Timestamps for Important Segments
- [03:15] – The FICO score as legacy “AI” in credit
- [07:00] – Concerns about bias: device data, names, and racial implications
- [09:33] – Cash flow underwriting outperforms FICO
- [11:11] – AI’s use in fraud detection and insurance risk pricing
- [14:30] – Gender: a protected class in lending but not insurance
- [18:40] – U.S. regulatory “sandboxes” explained
- [19:34]/[23:04] – Klein’s “greenhouse” model for transparent, controlled experimentation
- [24:52] – Why the status quo (FICO/system) is not worth defending
- [27:18] – Politicization and toxicity of technology debates in current climate
- [29:03] – Top two causes of default: medical issues and divorce (Elizabeth Warren’s research)
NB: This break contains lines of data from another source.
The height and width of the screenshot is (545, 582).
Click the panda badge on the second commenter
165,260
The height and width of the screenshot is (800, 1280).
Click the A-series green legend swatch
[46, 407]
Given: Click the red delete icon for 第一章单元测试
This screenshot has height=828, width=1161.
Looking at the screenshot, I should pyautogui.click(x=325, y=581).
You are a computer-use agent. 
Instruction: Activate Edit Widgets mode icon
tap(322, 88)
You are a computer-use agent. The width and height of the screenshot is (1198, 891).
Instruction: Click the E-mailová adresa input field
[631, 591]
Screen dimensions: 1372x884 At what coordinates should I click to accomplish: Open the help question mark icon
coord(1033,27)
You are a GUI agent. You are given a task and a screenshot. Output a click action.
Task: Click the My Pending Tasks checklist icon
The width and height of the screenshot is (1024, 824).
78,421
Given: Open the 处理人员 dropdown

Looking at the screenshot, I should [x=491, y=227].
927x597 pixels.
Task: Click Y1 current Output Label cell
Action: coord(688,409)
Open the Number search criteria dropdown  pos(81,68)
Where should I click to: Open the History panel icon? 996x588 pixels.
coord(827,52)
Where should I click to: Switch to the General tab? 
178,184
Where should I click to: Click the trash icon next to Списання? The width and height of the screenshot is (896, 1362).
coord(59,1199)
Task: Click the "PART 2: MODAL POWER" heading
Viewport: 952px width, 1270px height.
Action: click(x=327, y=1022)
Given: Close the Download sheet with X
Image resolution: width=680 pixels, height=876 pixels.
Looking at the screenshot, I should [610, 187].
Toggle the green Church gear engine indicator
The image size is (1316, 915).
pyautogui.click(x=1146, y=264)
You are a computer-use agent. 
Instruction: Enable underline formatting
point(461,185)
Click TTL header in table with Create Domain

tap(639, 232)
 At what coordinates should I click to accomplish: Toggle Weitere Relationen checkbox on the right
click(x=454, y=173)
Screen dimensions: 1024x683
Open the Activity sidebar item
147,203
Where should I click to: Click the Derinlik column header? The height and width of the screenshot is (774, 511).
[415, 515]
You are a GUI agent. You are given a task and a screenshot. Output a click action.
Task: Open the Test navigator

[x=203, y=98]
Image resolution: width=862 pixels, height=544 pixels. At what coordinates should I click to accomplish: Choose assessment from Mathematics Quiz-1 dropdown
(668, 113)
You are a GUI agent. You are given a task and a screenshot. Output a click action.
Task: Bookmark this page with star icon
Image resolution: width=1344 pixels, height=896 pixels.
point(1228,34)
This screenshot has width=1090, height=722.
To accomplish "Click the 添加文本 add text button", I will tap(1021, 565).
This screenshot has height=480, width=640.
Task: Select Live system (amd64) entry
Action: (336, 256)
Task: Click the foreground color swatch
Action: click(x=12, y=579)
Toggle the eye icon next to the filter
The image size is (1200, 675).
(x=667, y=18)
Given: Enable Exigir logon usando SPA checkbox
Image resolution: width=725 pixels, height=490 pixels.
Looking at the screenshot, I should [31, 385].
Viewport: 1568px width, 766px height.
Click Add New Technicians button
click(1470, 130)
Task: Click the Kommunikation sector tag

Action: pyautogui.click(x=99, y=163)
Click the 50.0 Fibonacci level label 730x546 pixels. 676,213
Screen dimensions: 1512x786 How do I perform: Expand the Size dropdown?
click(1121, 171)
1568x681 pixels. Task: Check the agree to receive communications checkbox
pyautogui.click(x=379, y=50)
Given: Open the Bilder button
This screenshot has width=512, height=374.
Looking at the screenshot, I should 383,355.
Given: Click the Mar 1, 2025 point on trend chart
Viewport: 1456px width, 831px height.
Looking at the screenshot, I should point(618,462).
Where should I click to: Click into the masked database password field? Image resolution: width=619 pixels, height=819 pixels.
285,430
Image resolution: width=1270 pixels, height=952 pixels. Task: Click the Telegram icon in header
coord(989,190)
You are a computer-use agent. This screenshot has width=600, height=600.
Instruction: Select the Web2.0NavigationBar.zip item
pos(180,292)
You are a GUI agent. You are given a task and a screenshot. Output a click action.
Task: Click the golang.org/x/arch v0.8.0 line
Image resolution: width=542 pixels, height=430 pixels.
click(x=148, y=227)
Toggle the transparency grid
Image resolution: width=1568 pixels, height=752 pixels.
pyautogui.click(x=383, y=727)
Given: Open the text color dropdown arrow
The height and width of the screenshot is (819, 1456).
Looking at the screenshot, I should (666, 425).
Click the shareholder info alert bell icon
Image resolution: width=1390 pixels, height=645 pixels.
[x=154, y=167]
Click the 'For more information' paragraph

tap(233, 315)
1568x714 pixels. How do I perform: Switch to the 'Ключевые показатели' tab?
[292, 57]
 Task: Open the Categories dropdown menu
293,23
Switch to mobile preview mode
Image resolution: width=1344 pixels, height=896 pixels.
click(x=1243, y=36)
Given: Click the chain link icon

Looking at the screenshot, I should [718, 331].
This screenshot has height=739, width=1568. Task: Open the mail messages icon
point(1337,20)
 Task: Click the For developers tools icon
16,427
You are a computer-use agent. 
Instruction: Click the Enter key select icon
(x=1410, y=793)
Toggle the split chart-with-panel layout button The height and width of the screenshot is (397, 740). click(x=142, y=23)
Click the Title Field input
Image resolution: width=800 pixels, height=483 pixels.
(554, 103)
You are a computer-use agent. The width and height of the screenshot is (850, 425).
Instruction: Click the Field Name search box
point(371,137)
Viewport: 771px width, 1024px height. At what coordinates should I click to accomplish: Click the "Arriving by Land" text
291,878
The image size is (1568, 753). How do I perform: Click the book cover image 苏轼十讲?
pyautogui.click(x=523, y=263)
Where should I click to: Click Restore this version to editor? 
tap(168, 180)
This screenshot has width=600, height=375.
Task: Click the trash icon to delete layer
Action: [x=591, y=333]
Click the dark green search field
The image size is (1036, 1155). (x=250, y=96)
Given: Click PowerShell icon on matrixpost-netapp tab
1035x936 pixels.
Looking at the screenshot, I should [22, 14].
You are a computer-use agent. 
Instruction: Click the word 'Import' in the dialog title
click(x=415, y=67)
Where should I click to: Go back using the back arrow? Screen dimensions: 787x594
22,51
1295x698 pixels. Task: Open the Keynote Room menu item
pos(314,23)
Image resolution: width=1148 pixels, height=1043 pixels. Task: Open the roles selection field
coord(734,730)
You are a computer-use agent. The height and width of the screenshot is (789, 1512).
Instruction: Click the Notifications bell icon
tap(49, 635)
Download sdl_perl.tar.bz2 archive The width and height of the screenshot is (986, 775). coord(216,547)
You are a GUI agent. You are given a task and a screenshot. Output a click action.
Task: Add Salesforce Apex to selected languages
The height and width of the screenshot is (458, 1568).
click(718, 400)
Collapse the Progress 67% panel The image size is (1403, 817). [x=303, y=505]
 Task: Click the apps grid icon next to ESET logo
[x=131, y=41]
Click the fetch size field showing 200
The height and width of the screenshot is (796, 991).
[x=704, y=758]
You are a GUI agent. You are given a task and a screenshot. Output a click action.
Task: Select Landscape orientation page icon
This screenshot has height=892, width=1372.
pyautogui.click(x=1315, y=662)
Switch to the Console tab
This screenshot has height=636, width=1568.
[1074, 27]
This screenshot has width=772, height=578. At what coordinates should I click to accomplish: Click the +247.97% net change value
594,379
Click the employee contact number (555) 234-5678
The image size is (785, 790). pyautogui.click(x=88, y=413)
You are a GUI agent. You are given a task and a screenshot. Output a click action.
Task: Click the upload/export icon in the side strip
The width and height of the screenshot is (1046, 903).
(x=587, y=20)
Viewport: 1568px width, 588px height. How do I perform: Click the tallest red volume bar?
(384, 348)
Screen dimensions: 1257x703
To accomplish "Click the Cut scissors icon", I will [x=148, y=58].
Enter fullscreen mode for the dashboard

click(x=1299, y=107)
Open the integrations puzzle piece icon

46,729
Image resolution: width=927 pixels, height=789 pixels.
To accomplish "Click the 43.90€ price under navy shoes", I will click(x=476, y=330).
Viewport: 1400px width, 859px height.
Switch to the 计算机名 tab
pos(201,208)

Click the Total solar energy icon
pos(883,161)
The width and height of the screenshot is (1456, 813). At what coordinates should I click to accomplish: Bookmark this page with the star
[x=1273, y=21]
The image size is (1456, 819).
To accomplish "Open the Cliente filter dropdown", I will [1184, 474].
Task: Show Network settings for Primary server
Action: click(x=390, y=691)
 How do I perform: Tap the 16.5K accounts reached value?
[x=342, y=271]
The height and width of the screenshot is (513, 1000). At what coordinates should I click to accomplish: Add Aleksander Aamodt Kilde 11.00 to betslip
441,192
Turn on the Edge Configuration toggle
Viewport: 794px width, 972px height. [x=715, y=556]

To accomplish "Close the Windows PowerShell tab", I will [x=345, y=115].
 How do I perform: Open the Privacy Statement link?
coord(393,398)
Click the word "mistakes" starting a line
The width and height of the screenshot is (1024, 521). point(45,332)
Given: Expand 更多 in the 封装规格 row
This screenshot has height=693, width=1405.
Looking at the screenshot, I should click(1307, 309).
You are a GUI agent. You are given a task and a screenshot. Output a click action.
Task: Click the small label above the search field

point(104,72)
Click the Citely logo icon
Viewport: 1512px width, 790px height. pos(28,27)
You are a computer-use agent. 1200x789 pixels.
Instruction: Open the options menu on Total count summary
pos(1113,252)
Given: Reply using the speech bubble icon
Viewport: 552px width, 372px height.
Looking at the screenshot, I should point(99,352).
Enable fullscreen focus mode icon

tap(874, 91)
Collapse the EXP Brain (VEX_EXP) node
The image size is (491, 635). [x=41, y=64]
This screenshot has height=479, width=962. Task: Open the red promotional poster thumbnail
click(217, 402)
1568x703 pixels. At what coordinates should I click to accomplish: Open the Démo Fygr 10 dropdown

- [31:48] – Economic vulnerability, the wealth gap, and AI’s role going forward
Summary
This candid and wide-ranging conversation illustrates the complexity of integrating AI into a highly regulated, deeply flawed financial system. Both Turner Lee and Klein urge listeners to understand that simply automating old processes won’t eliminate bias—it could codify it further. Their solution is not to stall innovation, but to move forward with experiments, oversight, and transparency via “greenhouses,” ensuring new technologies are trialed where all stakeholders—regulators, consumer advocates, and the public—can observe, learn, and adjust as needed.
The episode is a clarion call for nuanced, civil dialogue in tech policy, and a reminder that true democratization of finance will require both new tools and a willingness to rethink old rules.